Britons shun polls for new police commissioners
LONDON (Reuters) - Prime Minister David Cameron was accused of presiding over an election shambles on Friday after voters stayed away from a costly national poll to pick commissioners to boost the oversight of local police forces.
Turnout in Thursday's polls to elect the U.S.-style police commissioners for 41 forces across England and Wales looked set to become one of the worst in British electoral history, below the 23 percent low in the 1999 European elections, raising questions over the legitimacy of the successful candidates.
Voter indifference to the initiative, designed to make chief constables more accountable to the public, was compounded by poor media coverage, with the government refusing to subsidise candidate mail shots and leaflets.
The decision to hold the polls in November, when days are short and the weather cold, instead of in May alongside regular local authority elections, was also blamed for voter apathy, with candidates winning on turnouts as low as 12 percent.
At one polling station in south Wales no voters turned up at all, with the average turnout in the elections standing at 14 percent as ballots continued to be counted, the BBC reported.
A Reuters journalist stood outside a polling station for 45 minutes in Harlow, a town east of London, on Thursday and saw only one person voting.
The elections had been a "complete shambles", said Labour, accusing the Conservative-led government of wasting the 75 million pound cost of running the polls.

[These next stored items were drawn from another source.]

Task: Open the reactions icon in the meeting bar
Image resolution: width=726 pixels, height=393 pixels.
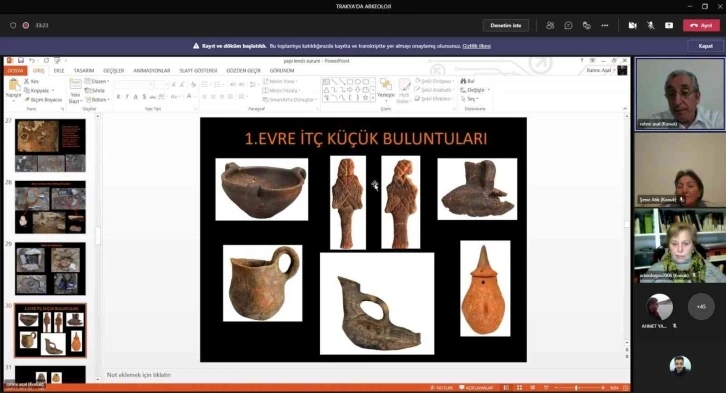Action: [587, 25]
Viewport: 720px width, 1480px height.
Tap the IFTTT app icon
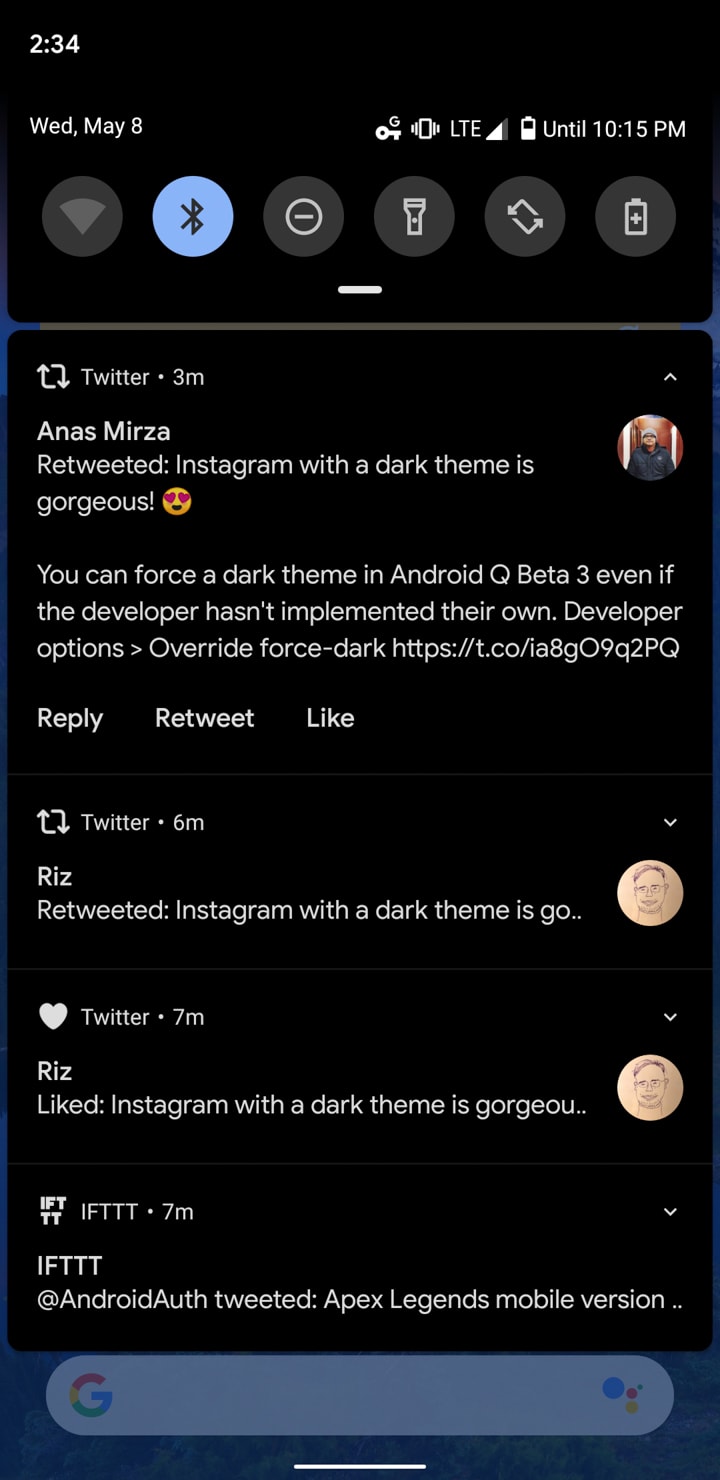53,1211
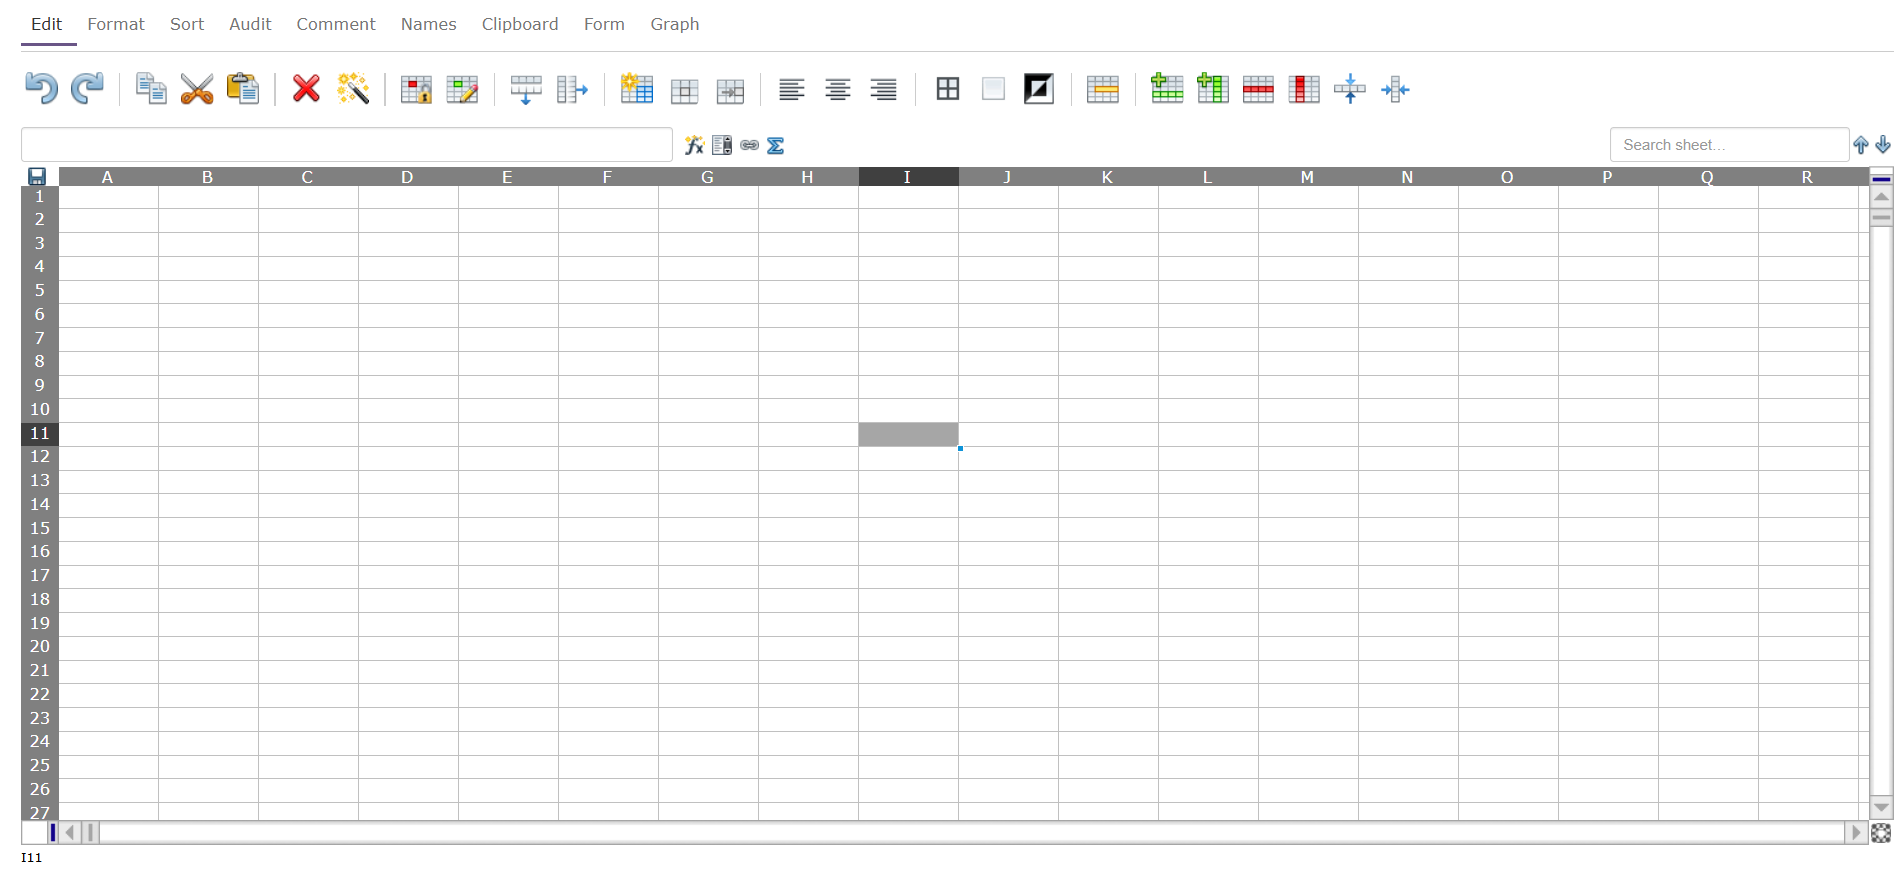Select row 15 header
The image size is (1901, 870).
pyautogui.click(x=40, y=528)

The Electoral Reform Society (ERS), a pro-democracy campaign group, said the elections had been a "comedy of errors".
"No amount of spin can conceal the historical proportions of this failure. Even in wartime governments have managed to get more people to the polls with half the population under arms or overseas," said ERS Chief Executive Katie Ghose.
The plans were already controversial, with critics saying the commissioners would hinder the work of top officers with political meddling and distorting police priorities, and the poor turnout will add fuel to the complaints.
"The level of turnout will inevitably raise questions about their legitimacy," said John Collins, deputy director of the Police Foundation, an independent think tank.
Cameron dismissed the concerns, saying the new commissioners had a mandate despite voter indifference and would bring more accountability to police forces than the unelected police authorities they will supersede.
"Remember these ... commissioners are replacing organisations that weren't directly elected at all and for the first time people are going to have a local law and order champion," he said.
"The turnout was always going to be low, when you're electing a new post for the first time," he added.
In one of the few contests to attract media attention, former Labour deputy prime minister John Prescott failed to be elected as police commissioner for Humberside in north east England, coming second behind Conservative rival Matthew Grove.